[<prev] [next>] [<thread-prev] [thread-next>] [day] [month] [year] [list]
Message-Id: <1230967849-9456-2-git-send-email-gerrit@erg.abdn.ac.uk>
Date: Sat, 3 Jan 2009 08:30:47 +0100
From: Gerrit Renker <gerrit@....abdn.ac.uk>
To: davem@...emloft.net
Cc: dccp@...r.kernel.org, netdev@...r.kernel.org,
Gerrit Renker <gerrit@....abdn.ac.uk>
Subject: [PATCH 1/3] dccp: Lockless integration of CCID congestion-control plugins
Based on Arnaldo's earlier patch, this patch integrates the standardised
CCID congestion control plugins (CCID-2 and CCID-3) of DCCP with dccp.ko:
* enables a faster connection path by eliminating the need to always go
through the CCID registration lock;
* updates the implementation to use only a single array whose size equals
the number of configured CCIDs instead of the maximum (256);
* since the CCIDs are now fixed array elements, synchronization is no
longer needed, simplifying use and implementation.
CCID-2 is suggested as minimum for a basic DCCP implementation (RFC 4340, 10);
CCID-3 is a standards-track CCID supported by RFC 4342 and RFC 5348.
Signed-off-by: Gerrit Renker <gerrit@....abdn.ac.uk>
---
net/dccp/Kconfig | 4 -
net/dccp/Makefile | 9 ++
net/dccp/ackvec.h | 4 -
net/dccp/ccid.c | 156 ++++++++++++++++++++++++++++++------------------
net/dccp/ccid.h | 11 ++-
net/dccp/ccids/Kconfig | 70 ++++++---------------
net/dccp/ccids/Makefile | 8 --
net/dccp/ccids/ccid2.c | 22 ------
net/dccp/ccids/ccid3.c | 23 -------
net/dccp/dccp.h | 2
net/dccp/proto.c | 7 ++
11 files changed, 148 insertions(+), 168 deletions(-)
--- a/net/dccp/ccids/Kconfig
+++ b/net/dccp/ccids/Kconfig
@@ -1,80 +1,52 @@
menu "DCCP CCIDs Configuration (EXPERIMENTAL)"
depends on EXPERIMENTAL
-config IP_DCCP_CCID2
- tristate "CCID2 (TCP-Like) (EXPERIMENTAL)"
- def_tristate IP_DCCP
- select IP_DCCP_ACKVEC
- ---help---
- CCID 2, TCP-like Congestion Control, denotes Additive Increase,
- Multiplicative Decrease (AIMD) congestion control with behavior
- modelled directly on TCP, including congestion window, slow start,
- timeouts, and so forth [RFC 2581]. CCID 2 achieves maximum
- bandwidth over the long term, consistent with the use of end-to-end
- congestion control, but halves its congestion window in response to
- each congestion event.
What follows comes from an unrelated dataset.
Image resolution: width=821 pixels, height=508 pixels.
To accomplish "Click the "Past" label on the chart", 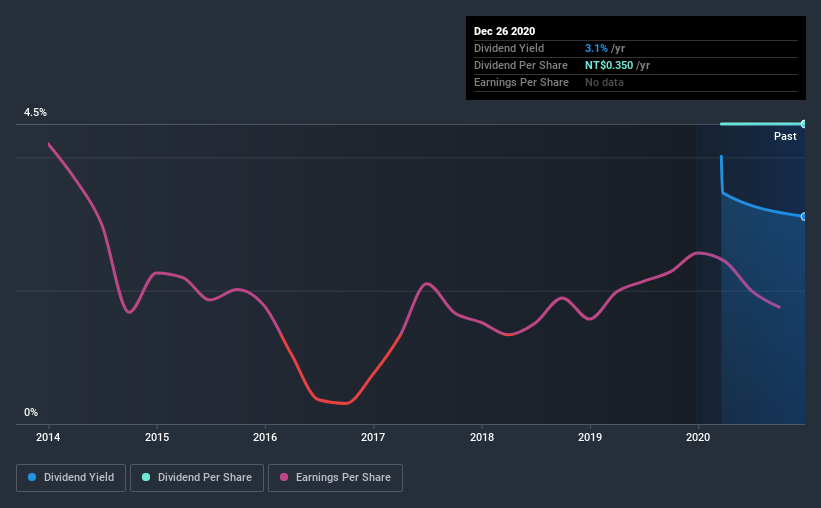I will pyautogui.click(x=785, y=136).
This leads to the abrupt rate changes
- typical of TCP. Applications should use CCID 2 if they prefer
- maximum bandwidth utilization to steadiness of rate. This is often
- the case for applications that are not playing their data directly
- to the user. For example, a hypothetical application that
- transferred files over DCCP, using application-level retransmissions
- for lost packets, would prefer CCID 2 to CCID 3. On-line games may
- also prefer CCID 2. See RFC 4341 for further details.
-
- CCID2 is the default CCID used by DCCP.
-
config IP_DCCP_CCID2_DEBUG
- bool "CCID2 debugging messages"
- depends on IP_DCCP_CCID2
- ---help---
- Enable CCID2-specific debugging messages.
+ bool "CCID-2 debugging messages"
+ ---help---
+ Enable CCID-2 specific debugging messages.
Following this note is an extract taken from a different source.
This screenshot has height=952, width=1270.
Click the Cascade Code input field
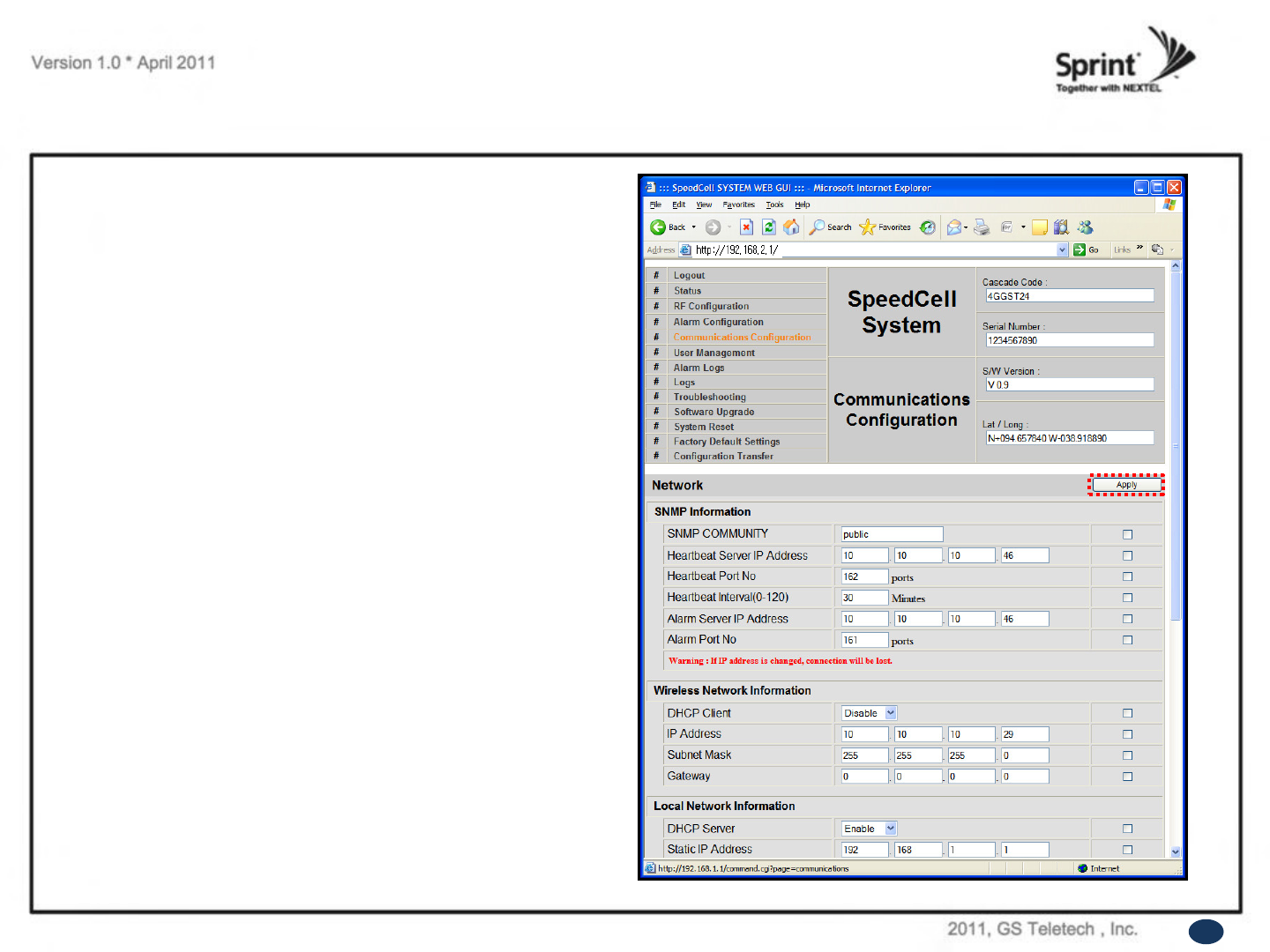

- When compiling CCID2 as a module, this debugging output can
- additionally be toggled by setting the ccid2_debug module
- parameter to 0 or 1.
+ The debugging output can additionally be toggled by setting the
+ ccid2_debug parameter to 0 or 1.
- If in doubt, say N.
+ If in doubt, say N.
config IP_DCCP_CCID3
- tristate "CCID3 (TCP-Friendly) (EXPERIMENTAL)"
- def_tristate IP_DCCP
+ bool "CCID-3 (TCP-Friendly) (EXPERIMENTAL)"
+ def_bool y if (IP_DCCP = y || IP_DCCP = m)
select IP_DCCP_TFRC_LIB
---help---
- CCID 3 denotes TCP-Friendly Rate Control (TFRC), an equation-based
+ CCID-3 denotes TCP-Friendly Rate Control (TFRC), an equation-based
rate-controlled congestion control mechanism. TFRC is designed to
be reasonably fair when competing for bandwidth with TCP-like flows,
where a flow is "reasonably fair" if its sending rate is generally
within a factor of two of the sending rate of a TCP flow under the
same conditions. However, TFRC has a much lower variation of
- throughput over time compared with TCP, which makes CCID 3 more
- suitable than CCID 2 for applications such streaming media where a
+ throughput over time compared with TCP, which makes CCID-3 more
+ suitable than CCID-2 for applications such streaming media where a
relatively smooth sending rate is of importance.
- CCID 3 is further described in RFC 4342,
+ CCID-3 is further described in RFC 4342,
http://www.ietf.org/rfc/rfc4342.txt
The TFRC congestion control algorithms were initially described in
- RFC 3448.
+ RFC 5448.
This text was extracted from RFC 4340 (sec. 10.2),
http://www.ietf.org/rfc/rfc4340.txt
-
- To compile this CCID as a module, choose M here: the module will be
- called dccp_ccid3.
- If in doubt, say M.
+ If in doubt, say N.
config IP_DCCP_CCID3_DEBUG
- bool "CCID3 debugging messages"
- depends on IP_DCCP_CCID3
- ---help---
- Enable CCID3-specific debugging messages.
+ bool "CCID-3 debugging messages"
+ depends on IP_DCCP_CCID3
+ ---help---
+ Enable CCID-3 specific debugging messages.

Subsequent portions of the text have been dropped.